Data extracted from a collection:
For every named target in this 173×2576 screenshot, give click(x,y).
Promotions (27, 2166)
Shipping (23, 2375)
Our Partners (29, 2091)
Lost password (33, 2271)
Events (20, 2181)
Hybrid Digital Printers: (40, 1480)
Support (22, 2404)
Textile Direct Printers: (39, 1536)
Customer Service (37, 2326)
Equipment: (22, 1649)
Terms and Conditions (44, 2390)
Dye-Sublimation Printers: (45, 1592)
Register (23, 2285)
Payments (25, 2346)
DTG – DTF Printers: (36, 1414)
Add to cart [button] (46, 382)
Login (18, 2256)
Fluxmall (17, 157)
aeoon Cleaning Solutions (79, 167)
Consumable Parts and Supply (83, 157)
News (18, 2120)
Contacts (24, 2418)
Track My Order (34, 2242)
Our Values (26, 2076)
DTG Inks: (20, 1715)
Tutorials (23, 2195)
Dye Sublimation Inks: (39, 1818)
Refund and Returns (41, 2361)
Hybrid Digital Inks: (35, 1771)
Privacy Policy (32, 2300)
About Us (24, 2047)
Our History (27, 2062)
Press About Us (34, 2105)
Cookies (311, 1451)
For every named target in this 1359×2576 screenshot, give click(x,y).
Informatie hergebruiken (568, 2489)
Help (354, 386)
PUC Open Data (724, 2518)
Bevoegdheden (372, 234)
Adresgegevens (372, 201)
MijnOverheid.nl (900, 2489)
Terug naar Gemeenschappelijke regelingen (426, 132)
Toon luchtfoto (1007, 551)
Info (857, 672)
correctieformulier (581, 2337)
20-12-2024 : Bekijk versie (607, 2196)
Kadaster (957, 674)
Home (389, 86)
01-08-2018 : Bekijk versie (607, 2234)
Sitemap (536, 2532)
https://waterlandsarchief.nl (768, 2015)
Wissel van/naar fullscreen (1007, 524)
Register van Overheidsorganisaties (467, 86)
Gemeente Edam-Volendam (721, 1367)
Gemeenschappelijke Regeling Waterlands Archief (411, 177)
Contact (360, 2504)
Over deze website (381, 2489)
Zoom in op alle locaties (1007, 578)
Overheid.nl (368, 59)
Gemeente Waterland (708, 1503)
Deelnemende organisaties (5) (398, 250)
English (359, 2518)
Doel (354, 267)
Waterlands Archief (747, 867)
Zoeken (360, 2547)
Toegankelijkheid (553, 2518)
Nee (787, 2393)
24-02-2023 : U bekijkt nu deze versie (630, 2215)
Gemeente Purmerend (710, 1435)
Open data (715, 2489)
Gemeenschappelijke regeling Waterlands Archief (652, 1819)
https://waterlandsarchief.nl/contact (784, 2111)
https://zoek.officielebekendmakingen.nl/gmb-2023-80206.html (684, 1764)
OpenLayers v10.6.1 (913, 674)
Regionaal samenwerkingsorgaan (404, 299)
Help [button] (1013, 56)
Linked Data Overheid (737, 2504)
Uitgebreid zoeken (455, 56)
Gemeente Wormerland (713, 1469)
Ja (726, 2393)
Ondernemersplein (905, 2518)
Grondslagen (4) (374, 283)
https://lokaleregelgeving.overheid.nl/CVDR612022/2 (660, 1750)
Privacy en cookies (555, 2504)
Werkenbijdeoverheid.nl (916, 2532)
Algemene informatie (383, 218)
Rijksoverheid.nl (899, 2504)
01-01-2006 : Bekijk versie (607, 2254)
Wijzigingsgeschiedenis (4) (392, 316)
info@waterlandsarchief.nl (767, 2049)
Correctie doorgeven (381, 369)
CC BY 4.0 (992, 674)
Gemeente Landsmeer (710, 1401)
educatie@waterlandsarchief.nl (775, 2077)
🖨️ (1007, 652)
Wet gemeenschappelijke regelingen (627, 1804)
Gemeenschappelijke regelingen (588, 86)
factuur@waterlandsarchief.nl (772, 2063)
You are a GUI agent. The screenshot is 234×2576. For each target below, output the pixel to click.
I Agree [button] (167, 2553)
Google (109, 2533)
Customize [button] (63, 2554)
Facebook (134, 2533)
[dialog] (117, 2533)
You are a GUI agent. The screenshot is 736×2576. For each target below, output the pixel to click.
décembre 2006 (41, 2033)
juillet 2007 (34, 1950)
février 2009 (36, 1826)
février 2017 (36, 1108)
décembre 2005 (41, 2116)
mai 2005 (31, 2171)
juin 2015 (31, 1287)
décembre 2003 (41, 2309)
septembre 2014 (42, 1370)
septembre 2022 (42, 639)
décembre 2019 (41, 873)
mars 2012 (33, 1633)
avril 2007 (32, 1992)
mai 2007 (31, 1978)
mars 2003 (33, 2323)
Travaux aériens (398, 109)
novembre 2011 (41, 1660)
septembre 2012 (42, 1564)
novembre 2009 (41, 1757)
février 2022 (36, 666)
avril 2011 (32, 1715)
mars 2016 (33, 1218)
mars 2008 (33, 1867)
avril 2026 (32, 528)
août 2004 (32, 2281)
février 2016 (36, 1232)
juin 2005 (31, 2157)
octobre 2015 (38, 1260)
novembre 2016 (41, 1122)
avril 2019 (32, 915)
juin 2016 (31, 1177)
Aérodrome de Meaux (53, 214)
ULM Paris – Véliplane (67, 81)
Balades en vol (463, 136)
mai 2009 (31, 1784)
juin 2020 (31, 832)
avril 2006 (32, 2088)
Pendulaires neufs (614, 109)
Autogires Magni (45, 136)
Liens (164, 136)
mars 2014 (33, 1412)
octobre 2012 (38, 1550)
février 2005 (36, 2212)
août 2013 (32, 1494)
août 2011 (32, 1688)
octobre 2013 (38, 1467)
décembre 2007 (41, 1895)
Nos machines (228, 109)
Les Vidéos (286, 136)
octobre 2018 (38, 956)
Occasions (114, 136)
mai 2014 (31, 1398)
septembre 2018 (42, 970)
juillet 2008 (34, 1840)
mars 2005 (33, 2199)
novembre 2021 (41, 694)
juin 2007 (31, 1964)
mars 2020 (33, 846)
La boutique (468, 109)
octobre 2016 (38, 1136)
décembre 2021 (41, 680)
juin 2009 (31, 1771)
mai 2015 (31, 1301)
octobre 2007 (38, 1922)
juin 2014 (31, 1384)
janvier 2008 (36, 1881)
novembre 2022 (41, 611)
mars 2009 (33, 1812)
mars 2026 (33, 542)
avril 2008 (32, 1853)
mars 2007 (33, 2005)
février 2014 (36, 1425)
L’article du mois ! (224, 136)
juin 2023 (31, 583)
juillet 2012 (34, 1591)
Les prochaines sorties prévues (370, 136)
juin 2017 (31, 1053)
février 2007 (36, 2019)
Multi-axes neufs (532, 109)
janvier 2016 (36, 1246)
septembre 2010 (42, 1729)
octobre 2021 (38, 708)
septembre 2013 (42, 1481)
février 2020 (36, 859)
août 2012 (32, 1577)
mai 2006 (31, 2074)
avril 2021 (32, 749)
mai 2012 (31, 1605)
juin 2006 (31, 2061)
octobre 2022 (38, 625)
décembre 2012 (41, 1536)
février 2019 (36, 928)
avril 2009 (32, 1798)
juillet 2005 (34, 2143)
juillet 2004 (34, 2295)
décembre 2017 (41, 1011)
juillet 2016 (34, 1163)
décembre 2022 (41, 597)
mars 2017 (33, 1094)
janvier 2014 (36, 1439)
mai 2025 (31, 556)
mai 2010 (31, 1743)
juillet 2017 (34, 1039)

→ **Problem requirements**: Return, line for line and unchanged, the data from its first line through the line containing "Login (18, 2256)".

→ **Response to this task**:
For every named target in this 173×2576 screenshot, give click(x,y).
Promotions (27, 2166)
Shipping (23, 2375)
Our Partners (29, 2091)
Lost password (33, 2271)
Events (20, 2181)
Hybrid Digital Printers: (40, 1480)
Support (22, 2404)
Textile Direct Printers: (39, 1536)
Customer Service (37, 2326)
Equipment: (22, 1649)
Terms and Conditions (44, 2390)
Dye-Sublimation Printers: (45, 1592)
Register (23, 2285)
Payments (25, 2346)
DTG – DTF Printers: (36, 1414)
Add to cart [button] (46, 382)
Login (18, 2256)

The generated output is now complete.